--- Work instructions ---
**1.** List every media name (broadcaster, program, or website) mentioned in the article on Judith Collins.
**2.** Copy the article on Judith Collins word for word, between "Her timing was" and "global politics, polarising.", inclusive.
**3.** Rewrite the paragraph of the article on Judith Collins that begins "Collins has always had oodles" as a short bulleted list, keeping its main points.

--- Passage to read ---

What National MPs need to weigh: Weeks v years... Collins' high base v low ceiling

About 10 years ago when I was producing Q+A on TVNZ, first-term minister Judith Collins arrived for an interview with a staff member I hadn’t met. She kindly introduced us. “This is Tim Watkin,” she said. Adding after the briefest of pauses, “he writes mean things about me on Pundit”.

Her timing was immaculate and the delivery withering. From memory I had been critical of something around her Corrections portfolio and I tried to laugh off her quip while at the same time reassuring her of my impartiality. It was a minor dig, but it spoke to her confidence, wit and willingness to engage in politics as something of a blood sport. And, as I say, her timing as a deliverer of lines.

Collins has always had oodles of political talent and a ferocious work ethic, but precisely that sort of sharpness and, frankly, her willingness to play dirty, has contributed to people’s reluctance to see her as a leader. And you can toss in the fact she’s never really been one to cuddle up to the centre of politics. She is, to use a word that seems to define the current state of global politics, polarising.

A Collins leadership would always energise the base but struggle with the swinging voter. I’ve always thought she had a high base but a low ceiling, and it seems her colleagues have thought so too. She’s never been able to win a leadership vote.

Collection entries
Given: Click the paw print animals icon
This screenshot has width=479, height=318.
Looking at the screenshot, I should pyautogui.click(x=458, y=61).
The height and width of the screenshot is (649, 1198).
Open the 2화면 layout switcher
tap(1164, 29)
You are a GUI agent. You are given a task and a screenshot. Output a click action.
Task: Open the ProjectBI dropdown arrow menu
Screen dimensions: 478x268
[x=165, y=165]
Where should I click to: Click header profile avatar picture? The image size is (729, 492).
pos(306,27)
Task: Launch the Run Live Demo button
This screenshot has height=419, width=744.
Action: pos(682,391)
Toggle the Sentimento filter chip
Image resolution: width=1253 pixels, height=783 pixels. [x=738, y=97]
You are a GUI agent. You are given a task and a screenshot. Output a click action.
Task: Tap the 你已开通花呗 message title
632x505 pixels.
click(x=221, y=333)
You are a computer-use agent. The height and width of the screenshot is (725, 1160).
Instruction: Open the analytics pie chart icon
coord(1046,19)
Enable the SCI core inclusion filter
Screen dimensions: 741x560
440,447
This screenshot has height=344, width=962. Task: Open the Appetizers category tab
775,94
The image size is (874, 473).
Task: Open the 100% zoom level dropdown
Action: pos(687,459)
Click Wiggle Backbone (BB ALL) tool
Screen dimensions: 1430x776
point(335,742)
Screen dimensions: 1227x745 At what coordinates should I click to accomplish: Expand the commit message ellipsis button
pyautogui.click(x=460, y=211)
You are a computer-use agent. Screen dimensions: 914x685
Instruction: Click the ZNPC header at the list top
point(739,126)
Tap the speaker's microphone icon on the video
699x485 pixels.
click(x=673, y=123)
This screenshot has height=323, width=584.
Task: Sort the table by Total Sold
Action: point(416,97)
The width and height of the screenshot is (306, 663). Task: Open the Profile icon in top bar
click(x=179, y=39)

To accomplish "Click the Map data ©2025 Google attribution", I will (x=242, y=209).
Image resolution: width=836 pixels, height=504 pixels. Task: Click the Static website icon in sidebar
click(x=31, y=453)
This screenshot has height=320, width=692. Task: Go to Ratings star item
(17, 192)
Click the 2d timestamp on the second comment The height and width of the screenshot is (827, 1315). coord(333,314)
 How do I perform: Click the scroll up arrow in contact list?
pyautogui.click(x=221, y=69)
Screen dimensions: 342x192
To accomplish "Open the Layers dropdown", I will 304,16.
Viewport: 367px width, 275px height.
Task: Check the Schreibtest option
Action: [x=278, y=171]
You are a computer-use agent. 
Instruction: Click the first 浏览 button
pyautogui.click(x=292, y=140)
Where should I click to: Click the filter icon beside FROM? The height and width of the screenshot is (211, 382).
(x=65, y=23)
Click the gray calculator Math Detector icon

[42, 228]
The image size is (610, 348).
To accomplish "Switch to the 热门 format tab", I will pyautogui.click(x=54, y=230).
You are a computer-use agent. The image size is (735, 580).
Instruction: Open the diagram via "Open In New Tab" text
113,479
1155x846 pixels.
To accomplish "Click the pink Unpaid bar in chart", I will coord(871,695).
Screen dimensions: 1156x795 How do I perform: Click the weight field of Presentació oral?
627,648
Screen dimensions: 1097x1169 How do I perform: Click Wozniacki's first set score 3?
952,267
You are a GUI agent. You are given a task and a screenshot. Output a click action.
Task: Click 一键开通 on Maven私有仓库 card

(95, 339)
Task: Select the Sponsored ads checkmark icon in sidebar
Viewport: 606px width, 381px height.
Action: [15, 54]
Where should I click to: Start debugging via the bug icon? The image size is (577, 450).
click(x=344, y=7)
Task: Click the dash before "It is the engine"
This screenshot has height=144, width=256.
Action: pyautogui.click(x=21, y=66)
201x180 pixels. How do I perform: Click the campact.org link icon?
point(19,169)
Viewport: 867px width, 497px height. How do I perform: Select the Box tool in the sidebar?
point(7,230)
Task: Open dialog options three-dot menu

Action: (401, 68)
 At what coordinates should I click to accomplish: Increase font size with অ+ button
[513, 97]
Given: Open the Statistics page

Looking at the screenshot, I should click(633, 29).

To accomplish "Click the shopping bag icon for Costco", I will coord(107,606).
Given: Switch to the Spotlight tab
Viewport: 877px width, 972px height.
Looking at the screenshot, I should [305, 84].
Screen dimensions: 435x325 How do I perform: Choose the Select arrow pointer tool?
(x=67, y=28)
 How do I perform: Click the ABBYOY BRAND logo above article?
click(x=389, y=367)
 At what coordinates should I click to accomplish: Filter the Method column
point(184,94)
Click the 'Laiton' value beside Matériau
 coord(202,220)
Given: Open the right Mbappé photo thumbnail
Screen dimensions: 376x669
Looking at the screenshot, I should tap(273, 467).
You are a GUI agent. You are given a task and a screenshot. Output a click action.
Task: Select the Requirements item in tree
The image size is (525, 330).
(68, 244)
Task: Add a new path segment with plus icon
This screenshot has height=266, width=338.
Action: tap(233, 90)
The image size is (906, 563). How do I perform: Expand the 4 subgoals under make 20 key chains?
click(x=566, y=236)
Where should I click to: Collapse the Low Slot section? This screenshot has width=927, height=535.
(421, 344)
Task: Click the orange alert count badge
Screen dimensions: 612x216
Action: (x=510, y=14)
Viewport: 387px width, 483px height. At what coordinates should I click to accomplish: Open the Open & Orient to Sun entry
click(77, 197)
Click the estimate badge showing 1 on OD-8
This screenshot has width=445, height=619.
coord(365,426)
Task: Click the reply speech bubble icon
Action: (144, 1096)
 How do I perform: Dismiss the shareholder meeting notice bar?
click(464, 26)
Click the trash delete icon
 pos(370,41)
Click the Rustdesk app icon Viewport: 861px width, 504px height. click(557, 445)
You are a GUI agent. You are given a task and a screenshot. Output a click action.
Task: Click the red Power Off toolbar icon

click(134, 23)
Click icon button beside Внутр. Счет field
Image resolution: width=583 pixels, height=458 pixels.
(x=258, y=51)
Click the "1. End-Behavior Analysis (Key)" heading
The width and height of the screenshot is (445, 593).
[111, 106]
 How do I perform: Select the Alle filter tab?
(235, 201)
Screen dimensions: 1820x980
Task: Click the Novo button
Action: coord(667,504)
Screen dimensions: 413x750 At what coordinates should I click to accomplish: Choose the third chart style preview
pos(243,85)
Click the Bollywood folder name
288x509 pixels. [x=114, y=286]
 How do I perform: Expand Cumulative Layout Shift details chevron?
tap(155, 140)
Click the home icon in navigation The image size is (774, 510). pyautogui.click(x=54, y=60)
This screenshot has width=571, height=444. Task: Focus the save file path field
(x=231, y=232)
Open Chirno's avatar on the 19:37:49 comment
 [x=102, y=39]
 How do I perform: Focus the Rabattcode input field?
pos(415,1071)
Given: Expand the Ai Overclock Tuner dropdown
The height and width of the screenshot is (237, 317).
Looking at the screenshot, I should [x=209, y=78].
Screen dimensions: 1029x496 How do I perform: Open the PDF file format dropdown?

--- Answers in order ---
**1.** Q+A, TVNZ, Pundit

**2.**
Her timing was immaculate and the delivery withering. From memory I had been critical of something around her Corrections portfolio and I tried to laugh off her quip while at the same time reassuring her of my impartiality. It was a minor dig, but it spoke to her confidence, wit and willingness to engage in politics as something of a blood sport. And, as I say, her timing as a deliverer of lines.

Collins has always had oodles of political talent and a ferocious work ethic, but precisely that sort of sharpness and, frankly, her willingness to play dirty, has contributed to people’s reluctance to see her as a leader. And you can toss in the fact she’s never really been one to cuddle up to the centre of politics. She is, to use a word that seems to define the current state of global politics, polarising.

**3.**
- Collins has always had abundant political talent and a ferocious work ethic.
- Her sharpness and willingness to play dirty have made people reluctant to see her as a leader.
- She has never really cuddled up to the center of politics.
- She is polarizing.